Data items:
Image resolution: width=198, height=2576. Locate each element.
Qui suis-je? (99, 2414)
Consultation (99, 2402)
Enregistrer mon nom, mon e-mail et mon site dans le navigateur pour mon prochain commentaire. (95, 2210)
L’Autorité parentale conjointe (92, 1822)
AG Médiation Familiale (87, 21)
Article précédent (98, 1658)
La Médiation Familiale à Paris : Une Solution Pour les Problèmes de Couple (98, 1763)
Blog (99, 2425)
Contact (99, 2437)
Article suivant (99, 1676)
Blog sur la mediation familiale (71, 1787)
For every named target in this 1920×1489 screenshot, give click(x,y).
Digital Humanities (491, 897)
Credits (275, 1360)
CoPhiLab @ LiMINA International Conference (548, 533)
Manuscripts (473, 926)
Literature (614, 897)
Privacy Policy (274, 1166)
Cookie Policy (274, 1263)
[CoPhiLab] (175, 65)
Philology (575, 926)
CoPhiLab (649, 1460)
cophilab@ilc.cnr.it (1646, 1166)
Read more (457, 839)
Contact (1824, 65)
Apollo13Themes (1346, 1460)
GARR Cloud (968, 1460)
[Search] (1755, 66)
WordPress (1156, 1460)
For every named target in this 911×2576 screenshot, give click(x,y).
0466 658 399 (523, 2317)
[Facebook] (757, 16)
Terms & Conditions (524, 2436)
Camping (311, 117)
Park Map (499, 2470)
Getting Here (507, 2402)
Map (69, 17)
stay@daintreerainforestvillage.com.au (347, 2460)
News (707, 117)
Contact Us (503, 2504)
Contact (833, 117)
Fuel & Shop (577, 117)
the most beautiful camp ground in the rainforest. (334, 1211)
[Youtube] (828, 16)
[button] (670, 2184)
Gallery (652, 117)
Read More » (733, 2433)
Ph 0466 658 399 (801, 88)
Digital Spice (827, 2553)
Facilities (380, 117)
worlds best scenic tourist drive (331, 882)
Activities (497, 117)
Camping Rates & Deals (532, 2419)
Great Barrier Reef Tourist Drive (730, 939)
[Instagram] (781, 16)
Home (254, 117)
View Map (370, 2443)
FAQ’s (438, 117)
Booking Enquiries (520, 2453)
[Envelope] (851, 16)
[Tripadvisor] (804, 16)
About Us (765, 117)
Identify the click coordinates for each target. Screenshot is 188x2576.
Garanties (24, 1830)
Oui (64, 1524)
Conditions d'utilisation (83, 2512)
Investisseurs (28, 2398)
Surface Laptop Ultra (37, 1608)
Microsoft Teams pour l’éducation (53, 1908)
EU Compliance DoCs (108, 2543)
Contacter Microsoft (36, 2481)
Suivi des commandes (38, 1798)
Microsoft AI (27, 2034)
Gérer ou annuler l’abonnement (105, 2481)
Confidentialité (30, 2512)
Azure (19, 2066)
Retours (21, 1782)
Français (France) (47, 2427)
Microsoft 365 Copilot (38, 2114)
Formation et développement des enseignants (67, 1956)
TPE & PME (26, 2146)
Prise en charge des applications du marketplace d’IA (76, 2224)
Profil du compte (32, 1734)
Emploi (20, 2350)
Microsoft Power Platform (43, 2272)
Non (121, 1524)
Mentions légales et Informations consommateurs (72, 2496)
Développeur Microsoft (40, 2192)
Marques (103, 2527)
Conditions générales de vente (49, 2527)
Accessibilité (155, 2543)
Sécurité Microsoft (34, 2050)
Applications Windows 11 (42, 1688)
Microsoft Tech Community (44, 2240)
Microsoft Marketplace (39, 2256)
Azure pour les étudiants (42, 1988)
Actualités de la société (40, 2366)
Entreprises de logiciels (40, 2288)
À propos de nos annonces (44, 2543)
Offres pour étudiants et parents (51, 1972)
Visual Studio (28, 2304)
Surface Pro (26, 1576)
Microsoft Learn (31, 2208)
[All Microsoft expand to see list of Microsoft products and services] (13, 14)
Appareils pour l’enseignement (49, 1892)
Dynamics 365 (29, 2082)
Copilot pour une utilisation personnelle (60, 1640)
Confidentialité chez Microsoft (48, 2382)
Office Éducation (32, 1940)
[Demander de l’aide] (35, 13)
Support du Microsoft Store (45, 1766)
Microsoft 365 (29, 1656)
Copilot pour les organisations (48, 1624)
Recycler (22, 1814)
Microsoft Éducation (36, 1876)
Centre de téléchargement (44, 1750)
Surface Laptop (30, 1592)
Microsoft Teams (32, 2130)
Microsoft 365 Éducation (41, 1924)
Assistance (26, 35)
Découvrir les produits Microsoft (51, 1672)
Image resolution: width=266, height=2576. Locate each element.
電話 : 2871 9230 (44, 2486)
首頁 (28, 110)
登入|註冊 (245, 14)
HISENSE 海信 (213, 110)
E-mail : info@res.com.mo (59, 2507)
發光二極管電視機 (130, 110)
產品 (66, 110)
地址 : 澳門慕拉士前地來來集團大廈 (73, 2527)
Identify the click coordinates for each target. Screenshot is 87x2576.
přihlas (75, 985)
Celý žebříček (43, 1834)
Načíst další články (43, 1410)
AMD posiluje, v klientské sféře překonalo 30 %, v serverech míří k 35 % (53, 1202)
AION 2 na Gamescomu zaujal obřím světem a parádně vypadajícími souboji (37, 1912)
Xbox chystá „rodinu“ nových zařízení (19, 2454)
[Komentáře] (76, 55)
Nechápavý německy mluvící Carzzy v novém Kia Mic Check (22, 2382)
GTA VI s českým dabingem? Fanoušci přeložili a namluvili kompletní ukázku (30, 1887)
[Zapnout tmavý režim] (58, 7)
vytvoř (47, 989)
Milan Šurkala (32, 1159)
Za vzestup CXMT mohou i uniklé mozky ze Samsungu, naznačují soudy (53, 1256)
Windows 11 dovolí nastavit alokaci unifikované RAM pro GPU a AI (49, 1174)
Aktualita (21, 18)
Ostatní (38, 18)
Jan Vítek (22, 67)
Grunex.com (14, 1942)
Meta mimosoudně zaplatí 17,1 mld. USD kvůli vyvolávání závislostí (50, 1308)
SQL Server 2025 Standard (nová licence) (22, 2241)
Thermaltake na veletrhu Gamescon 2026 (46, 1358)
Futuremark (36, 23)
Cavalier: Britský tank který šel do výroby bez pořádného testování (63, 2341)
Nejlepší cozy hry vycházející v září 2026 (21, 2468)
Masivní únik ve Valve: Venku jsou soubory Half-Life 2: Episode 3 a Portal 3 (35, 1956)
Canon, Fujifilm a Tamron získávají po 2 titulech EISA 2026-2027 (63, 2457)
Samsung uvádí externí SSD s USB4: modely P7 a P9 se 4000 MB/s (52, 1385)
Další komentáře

EXERCISE AIM: All the entries are to be reproduced verbatim.

OUTPUT BELOW:
Image resolution: width=198, height=2576. Locate each element.
Qui suis-je? (99, 2414)
Consultation (99, 2402)
Enregistrer mon nom, mon e-mail et mon site dans le navigateur pour mon prochain commentaire. (95, 2210)
L’Autorité parentale conjointe (92, 1822)
AG Médiation Familiale (87, 21)
Article précédent (98, 1658)
La Médiation Familiale à Paris : Une Solution Pour les Problèmes de Couple (98, 1763)
Blog (99, 2425)
Contact (99, 2437)
Article suivant (99, 1676)
Blog sur la mediation familiale (71, 1787)
For every named target in this 1920×1489 screenshot, give click(x,y).
Digital Humanities (491, 897)
Credits (275, 1360)
CoPhiLab @ LiMINA International Conference (548, 533)
Manuscripts (473, 926)
Literature (614, 897)
Privacy Policy (274, 1166)
Cookie Policy (274, 1263)
[CoPhiLab] (175, 65)
Philology (575, 926)
CoPhiLab (649, 1460)
cophilab@ilc.cnr.it (1646, 1166)
Read more (457, 839)
Contact (1824, 65)
Apollo13Themes (1346, 1460)
GARR Cloud (968, 1460)
[Search] (1755, 66)
WordPress (1156, 1460)
For every named target in this 911×2576 screenshot, give click(x,y).
0466 658 399 (523, 2317)
[Facebook] (757, 16)
Terms & Conditions (524, 2436)
Camping (311, 117)
Park Map (499, 2470)
Getting Here (507, 2402)
Map (69, 17)
stay@daintreerainforestvillage.com.au (347, 2460)
News (707, 117)
Contact Us (503, 2504)
Contact (833, 117)
Fuel & Shop (577, 117)
the most beautiful camp ground in the rainforest. (334, 1211)
[Youtube] (828, 16)
[button] (670, 2184)
Gallery (652, 117)
Read More » (733, 2433)
Ph 0466 658 399 (801, 88)
Digital Spice (827, 2553)
Facilities (380, 117)
worlds best scenic tourist drive (331, 882)
Activities (497, 117)
Camping Rates & Deals (532, 2419)
Great Barrier Reef Tourist Drive (730, 939)
[Instagram] (781, 16)
Home (254, 117)
View Map (370, 2443)
FAQ’s (438, 117)
Booking Enquiries (520, 2453)
[Envelope] (851, 16)
[Tripadvisor] (804, 16)
About Us (765, 117)
Identify the click coordinates for each target. Screenshot is 188x2576.
Garanties (24, 1830)
Oui (64, 1524)
Conditions d'utilisation (83, 2512)
Investisseurs (28, 2398)
Surface Laptop Ultra (37, 1608)
Microsoft Teams pour l’éducation (53, 1908)
EU Compliance DoCs (108, 2543)
Contacter Microsoft (36, 2481)
Suivi des commandes (38, 1798)
Microsoft AI (27, 2034)
Gérer ou annuler l’abonnement (105, 2481)
Confidentialité (30, 2512)
Azure (19, 2066)
Retours (21, 1782)
Français (France) (47, 2427)
Microsoft 365 Copilot (38, 2114)
Formation et développement des enseignants (67, 1956)
TPE & PME (26, 2146)
Prise en charge des applications du marketplace d’IA (76, 2224)
Profil du compte (32, 1734)
Emploi (20, 2350)
Microsoft Power Platform (43, 2272)
Non (121, 1524)
Mentions légales et Informations consommateurs (72, 2496)
Développeur Microsoft (40, 2192)
Marques (103, 2527)
Conditions générales de vente (49, 2527)
Accessibilité (155, 2543)
Sécurité Microsoft (34, 2050)
Applications Windows 11 (42, 1688)
Microsoft Tech Community (44, 2240)
Microsoft Marketplace (39, 2256)
Azure pour les étudiants (42, 1988)
Actualités de la société (40, 2366)
Entreprises de logiciels (40, 2288)
À propos de nos annonces (44, 2543)
Offres pour étudiants et parents (51, 1972)
Visual Studio (28, 2304)
Surface Pro (26, 1576)
Microsoft Learn (31, 2208)
[All Microsoft expand to see list of Microsoft products and services] (13, 14)
Appareils pour l’enseignement (49, 1892)
Dynamics 365 (29, 2082)
Copilot pour une utilisation personnelle (60, 1640)
Confidentialité chez Microsoft (48, 2382)
Office Éducation (32, 1940)
[Demander de l’aide] (35, 13)
Support du Microsoft Store (45, 1766)
Microsoft 365 (29, 1656)
Copilot pour les organisations (48, 1624)
Recycler (22, 1814)
Microsoft Éducation (36, 1876)
Centre de téléchargement (44, 1750)
Surface Laptop (30, 1592)
Microsoft Teams (32, 2130)
Microsoft 365 Éducation (41, 1924)
Assistance (26, 35)
Découvrir les produits Microsoft (51, 1672)
Image resolution: width=266, height=2576. Locate each element.
電話 : 2871 9230 (44, 2486)
首頁 (28, 110)
登入|註冊 (245, 14)
HISENSE 海信 (213, 110)
E-mail : info@res.com.mo (59, 2507)
發光二極管電視機 (130, 110)
產品 (66, 110)
地址 : 澳門慕拉士前地來來集團大廈 (73, 2527)
Identify the click coordinates for each target. Screenshot is 87x2576.
přihlas (75, 985)
Celý žebříček (43, 1834)
Načíst další články (43, 1410)
AMD posiluje, v klientské sféře překonalo 30 %, v serverech míří k 35 % (53, 1202)
AION 2 na Gamescomu zaujal obřím světem a parádně vypadajícími souboji (37, 1912)
Xbox chystá „rodinu“ nových zařízení (19, 2454)
[Komentáře] (76, 55)
Nechápavý německy mluvící Carzzy v novém Kia Mic Check (22, 2382)
GTA VI s českým dabingem? Fanoušci přeložili a namluvili kompletní ukázku (30, 1887)
[Zapnout tmavý režim] (58, 7)
vytvoř (47, 989)
Milan Šurkala (32, 1159)
Za vzestup CXMT mohou i uniklé mozky ze Samsungu, naznačují soudy (53, 1256)
Windows 11 dovolí nastavit alokaci unifikované RAM pro GPU a AI (49, 1174)
Aktualita (21, 18)
Ostatní (38, 18)
Jan Vítek (22, 67)
Grunex.com (14, 1942)
Meta mimosoudně zaplatí 17,1 mld. USD kvůli vyvolávání závislostí (50, 1308)
SQL Server 2025 Standard (nová licence) (22, 2241)
Thermaltake na veletrhu Gamescon 2026 (46, 1358)
Futuremark (36, 23)
Cavalier: Britský tank který šel do výroby bez pořádného testování (63, 2341)
Nejlepší cozy hry vycházející v září 2026 (21, 2468)
Masivní únik ve Valve: Venku jsou soubory Half-Life 2: Episode 3 a Portal 3 (35, 1956)
Canon, Fujifilm a Tamron získávají po 2 titulech EISA 2026-2027 (63, 2457)
Samsung uvádí externí SSD s USB4: modely P7 a P9 se 4000 MB/s (52, 1385)
Další komentáře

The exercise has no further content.